● Text provided:
Butch Hancock doesn't care if you read this or if this article about him gets
published. He's no egotist or nihilist. He just inhabits his own comfort zone
as a great songwriter/renaissance man who enjoys what he does though he doesn't
care if it stops. For someone who likes to chronicle such a perennial outsider,
that's pretty frustrating. Why make the trouble for someone who doesn't do himself
many favours? "Everything is perfect" he opinions to me after an hour-long talk
about his career. "In its own way," I reply, wondering how he falls into that
scheme.
Isn't it the same for other songsmiths whose creations loom larger in history
than they ever can? Doc Pomus, Willie Dixon, Otis Blackwell all made their mark
on popular music but who except biz people or music nuts know them as well as
the artists who made us sing their songs? Similarly, you've probably heard Hancock's
songs come out of the mouths of the Texas Tornadoes and Emmylou Harris as well
as his old (and better-known) Lubbock home-boys Jimmie Dale Gilmore and Joe Ely,
both of whom have long championed his work.
The small Texas town where Hancock, Gilmore and Ely grew up bound them together
and set them off on a musical path as the Flatlanders. Strangely enough, the same
thing that drove most people out of the area is the same thing that fascinated
Butch. Lubbock is indeed flatland and isolated at that with vast skies and endless
horizon. This is where he drove a tractor and learned that second gear, third
throttle was the key of G, and soon the songs were coming out.
Though he started out as an architecture student in the '60's, Butch knew that
college and the 9-5 grind weren't for him so he followed his muse into the honky-tonks
and goat-roasts where it seemed that everyone and his dog had a guitar by their
side. Buckminster Fuller and Frank Lloyd Wright would always remain influential
in his life but his new heroes were musical poets. Armed with 6-strings, long
hair and a disdain for Nashville top-40 gunk assured him of his status as an outcast
at the time.

● What to produce: Can you continue the article about Butch Hancock above, picking up right after its final sentence?

● Information supplied:
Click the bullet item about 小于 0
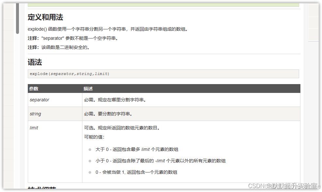The height and width of the screenshot is (192, 322). point(160,161)
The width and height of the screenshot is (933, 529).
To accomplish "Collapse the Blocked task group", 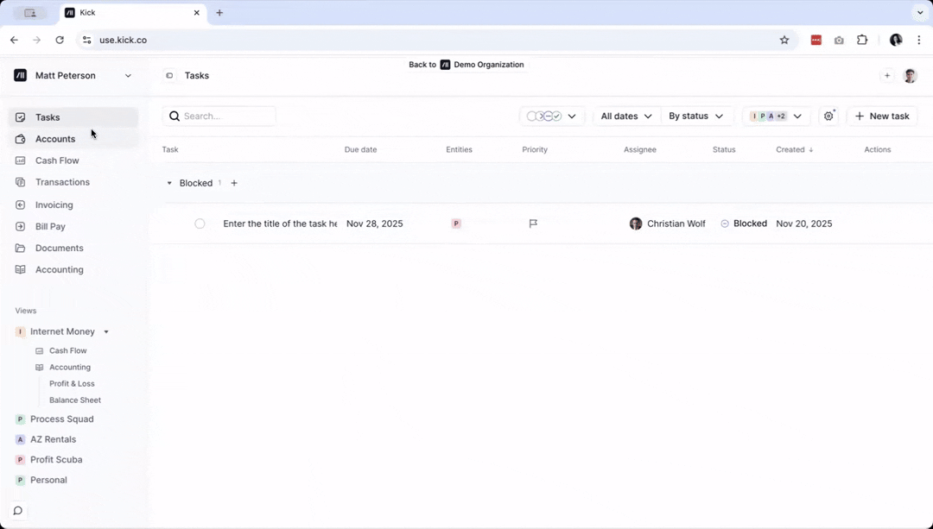I will pos(169,182).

● Task output:
Half of Butch's roots lied in the ebb-and-flow of country in what fellow Texan
Townes Van Zandt called "the blues and zippidy-do-dah" where the latter was in
favour when the '70's, and the Flatlanders, began. 'Countrypolitan' music was
adding a professional shine and making pulpy, mass-produced fast-food for the
masses. It was worlds away from the Bakersfield sound (laid out by Merle Haggard
and Buck Owens) that came up before it and made drums and electric guitars a part
of the music while Gram Parsons was still teething. This raw music sprung up from
the vine that gave forth the fruit of the constantly revived honky-tonk music
of Hank Williams and Lefty Frizzell that traditionalists and neo-traditionalists
fall over to show how authentic they are. Their spiritual father was the great
Jimmie Rodgers, a railroad man whose tuberculosis-filled lungs yodelled out the
blues in the '30's.
Rodgers himself got the bug for music from the vaudeville and its Tin Pan Alley
songs. Though the Brill Building years later took up the tradition of institutional
songwriting, everything changed once the British Invasion made it unhip to get
your tunes from an outside writer. This shift was also hastened by Dylan's ascendancy
(and thanks to good management and publishing deals) as a path was laid out where
singers saw the benefits of scribbling their own tunes. Dylan's rep went through
the roof thanks not just to his own talent but also because Peter, Paul and Mary
and the Byrds proved that he had a golden touch with his material.
An unfortunate and inevitable offshoot of this came when singers were writing
their own sensitive, whiney songs about their navel-gazing selves and thus was
the singer-songwriter movement was born.Interestingly, country happened
to be way ahead of this curve. Everyone from Jimmie Rodgers to Hank Williams to
Merle Haggard to Johnny Cash to Dolly Parton were writing their own material before
rock decided that it was important for artists to take care of their own tunes.
Such was the climate that allowed nurturing talent like Jimmie, Joe and Butch
to follow their respective muses.
Sadly, this kind of atmosphere also meant that there was no place in the industry
for a schmaltz-free country-rock group like the Flatlanders. A one-sided single
and an eight-track tape was all that came of it until 1990 when Rounder issued
the appropriately titled More A Legend Than A Band. Along with Jimmie's
quavering wail, Butch was making his mark with songs filled with existential struggle
and longing that would mark all of his work. Witness "Stars In My Life"- who but
an architecture student could connect atomic physics with romantic stability?
This universe collapses on occasion
But the stars in my life will stay in place
Also irresistible was his existential rambling anthem, "One More Road":
At the end of this road they say
There's always an open door
And I guess my bare feet'll have to carry me one road more
While history would take about two decades or so to catch up with them, the
Flatlanders dispersed. Jimmie went to Denver to study with a guru, Joe rambled
around for a while and Butch settled in a small town to build an amphitheatre
and do some "interior travelling." Consider what a confusing time it was for country
music in the early-mid '70's: Olivia Newton-John, John Denver, CB radios and Hee
Haw with the cartoonish Outlaw movement and Dukes of Hazzard yet to
come.
In the midst of this embarrassment, Joe returned to Lubbock in '74 to start
up a rockin' new band for himself and was soon rewarded with a major label contract.
His first few records paired off his own songs with a healthy dose of Butch's
work- classics like "If You Were a Bluebird" (later covered by Emmylou Harris)
"She Never Spoke Spanish to Me" (later done by Texas Tornadoes), "Fools Fall in
Love" and especially the glorious "West Texas Waltz."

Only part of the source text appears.